Guacamole Chicken might just be the most interesting way ever to eat chicken! Like, just look at it! Juicy slabs of Creole-seasoned meat make up this savory, delectable dish! And that’s not all… each piece gets a big glob of that creamy, garlicky, avocado-y guac we all love so much, plus a melty slice of spicy Pepper Jack cheese. Umm, yum! It’s easy, it’s exciting, and most importantly, it’s delicious! This Guacamole Chicken might just be the best chicken dish there ever was!

Ingredients
For the chicken:
- 1 tablespoon butter
- 2 tablespoons olive oil
- 4 chicken breasts, skinless and boneless
- 2 teaspoons Creole-style seasoning
For the guacamole:
- 2 avocados, pit removed, halved
- 1 tablespoon fresh lime juice
- 1 small tomato, diced
- 2 tablespoons red onion, finely chopped
- garlic powder, to taste
- salt, to taste
- pepper, to taste
- For the topping:
- 4 slices Pepper Jack cheese
- lime wedges, to taste
- cilantro, to taste, chopped

Directions
Step 1 –Position the oven rack about 6 inches from the heat source.

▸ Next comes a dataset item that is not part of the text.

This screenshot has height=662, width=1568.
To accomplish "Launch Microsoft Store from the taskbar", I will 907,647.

Step 2 –Preheat the oven broiler
Step 3 –Heat the butter and the olive oil in a skillet over medium heat.
Step 4 –Sprinkle both sides of the chicken breasts with the Creole seasoning.

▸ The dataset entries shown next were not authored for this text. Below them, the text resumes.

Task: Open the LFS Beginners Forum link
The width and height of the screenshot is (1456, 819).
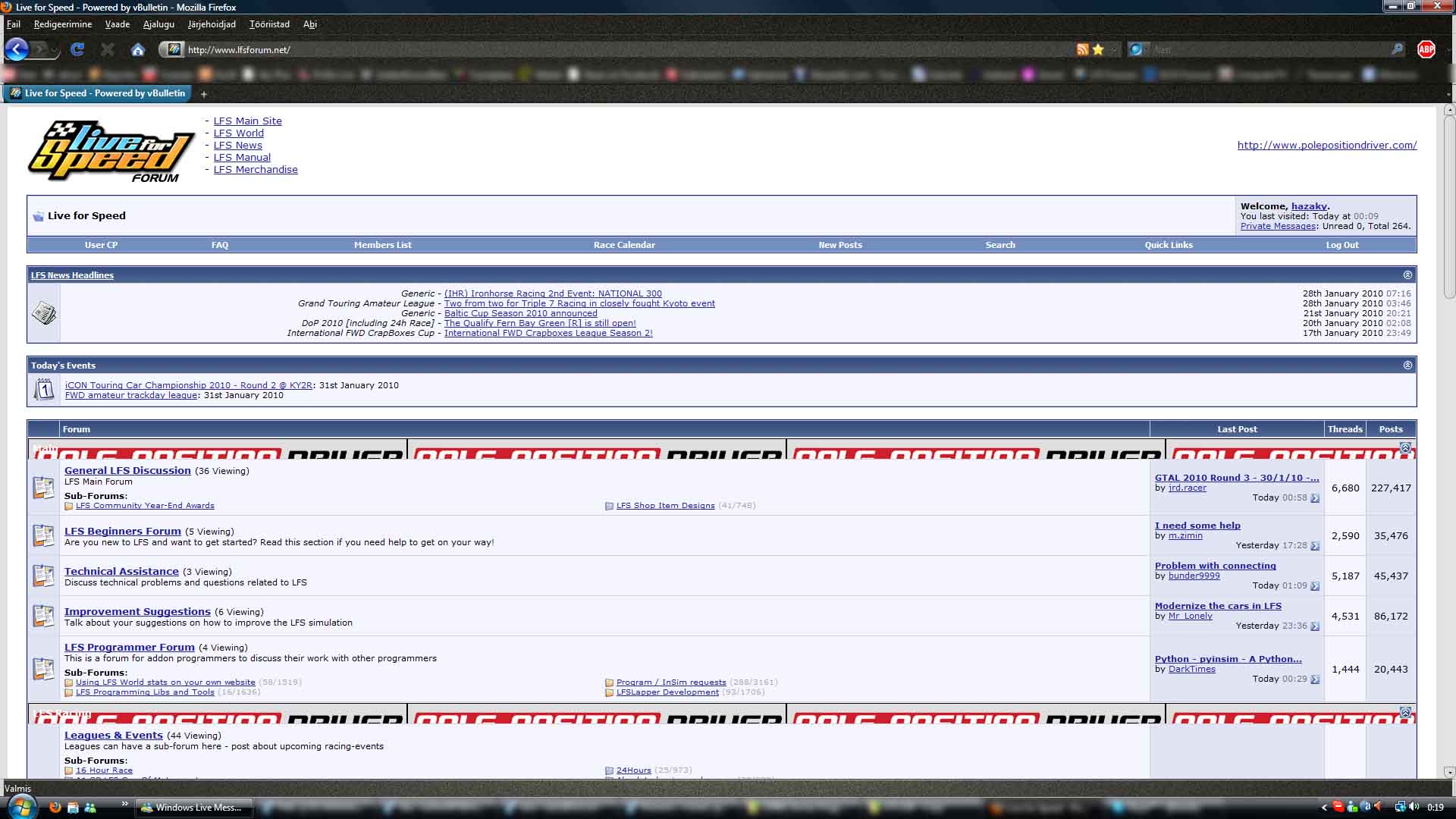Action: point(123,531)
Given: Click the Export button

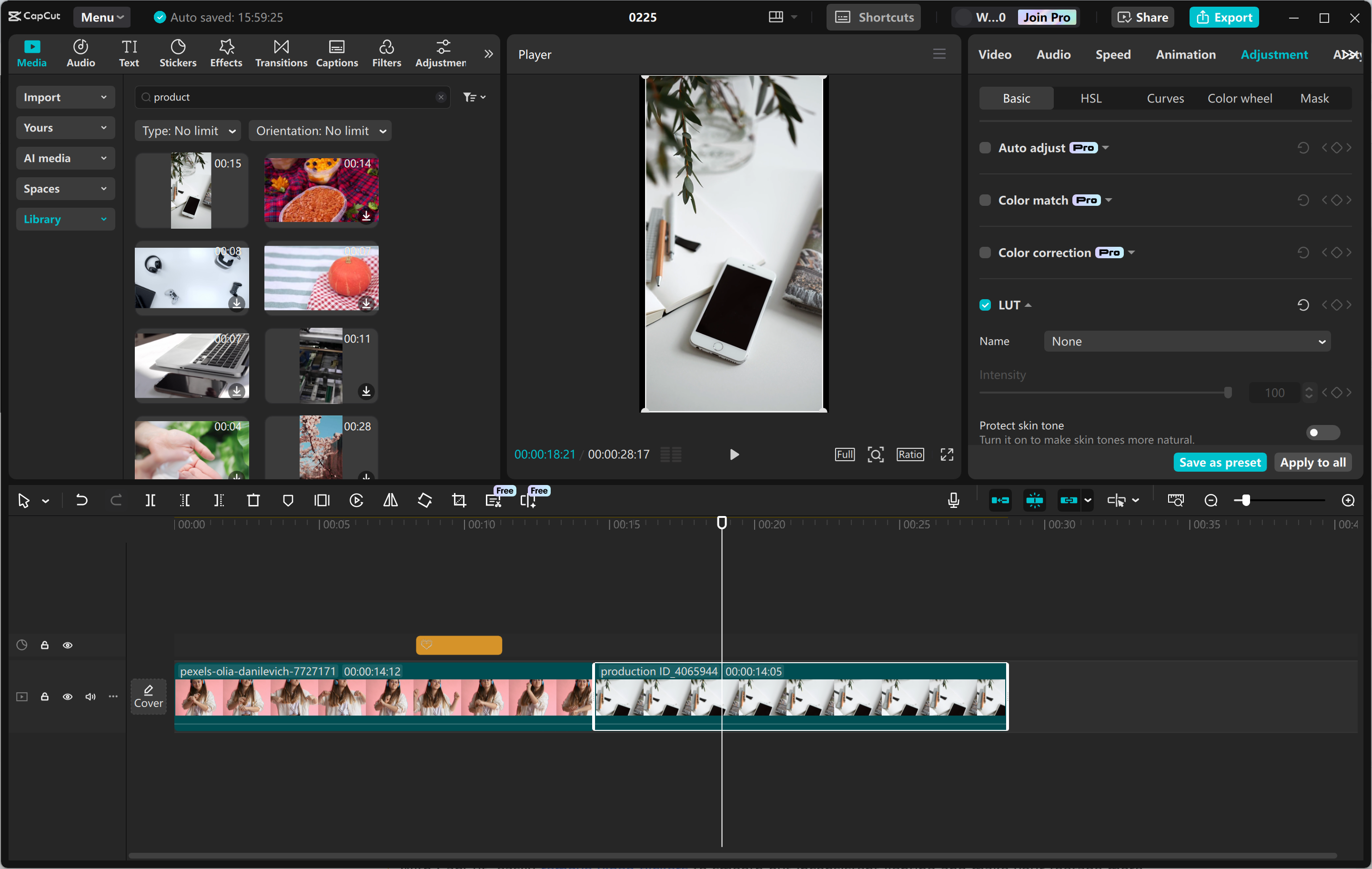Looking at the screenshot, I should [1224, 17].
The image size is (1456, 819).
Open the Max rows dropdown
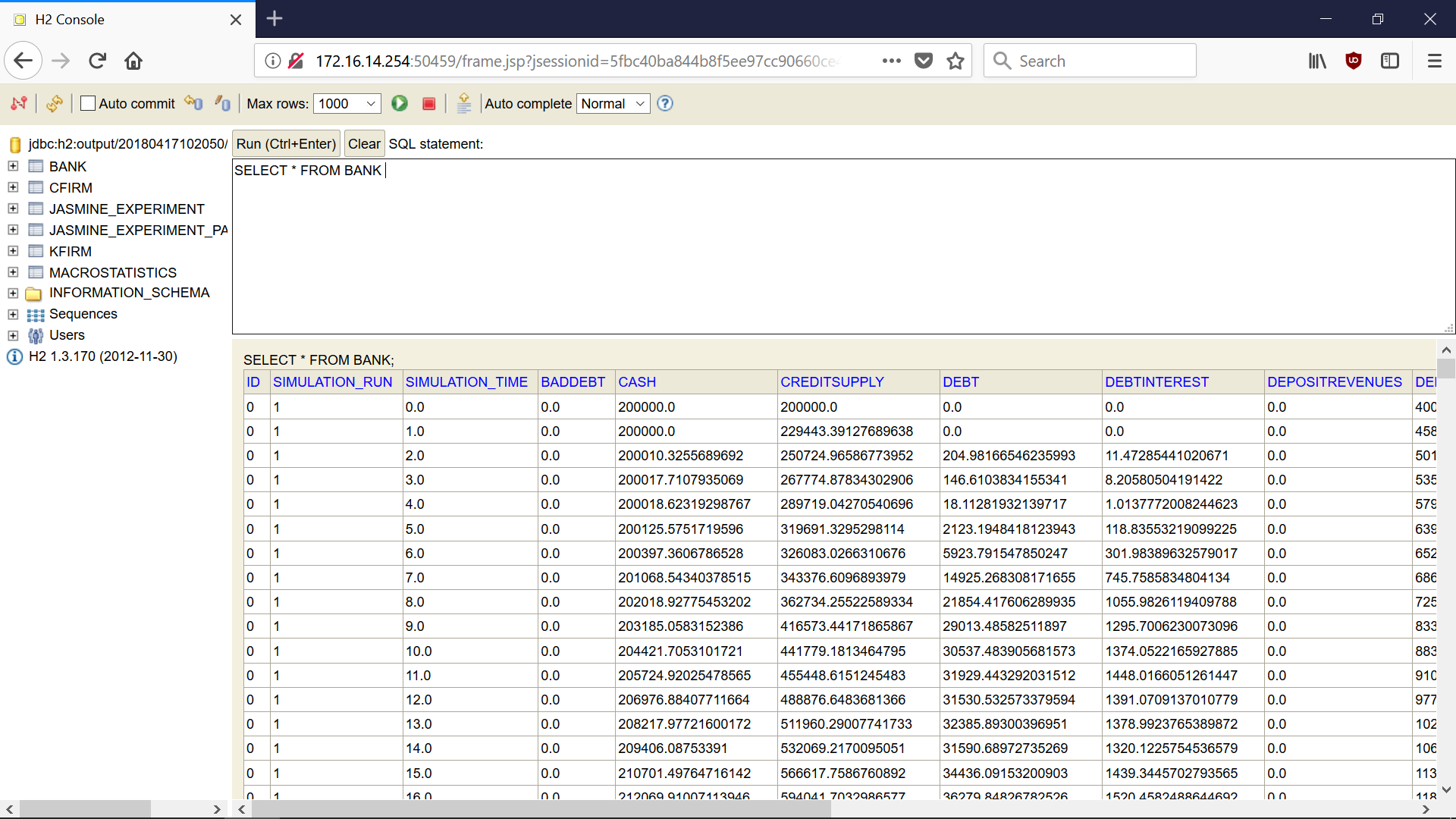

Step 5 –Add the chicken breasts to the skillet and pan-fry until they reach an internal temperature of 165 degrees F and are golden-brown on the outside, about 10 minutes per side.

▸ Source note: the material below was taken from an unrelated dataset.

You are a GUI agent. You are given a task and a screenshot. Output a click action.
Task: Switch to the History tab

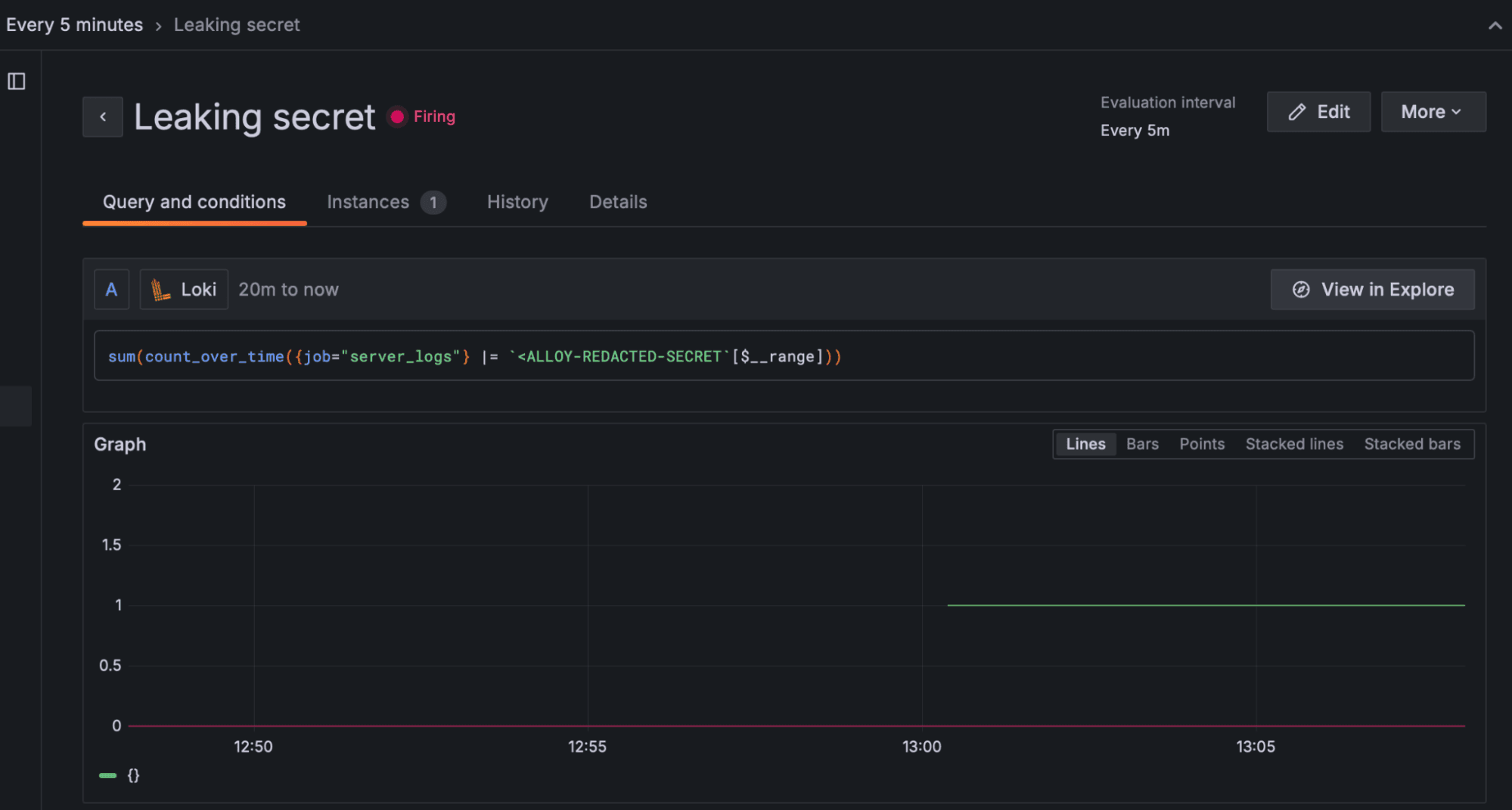517,202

Step 6 –In a medium bowl, add the avocados, the lime juice, the tomatoes, the onions, the garlic powder, the salt, and the pepper and mash together to combine.
Step 7 –Spoon 1/3 cup of the guacamole on each of the chicken breasts.
Step 8 –Place 1 slice of the Pepper Jack cheese on top of the guacamole on each of the chicken breasts.
Step 9 –Broil the chicken breasts until the cheese is melted and bubbling, about 2-4 minutes.
Step 10 –Serve with the lime wedges and the cilantro.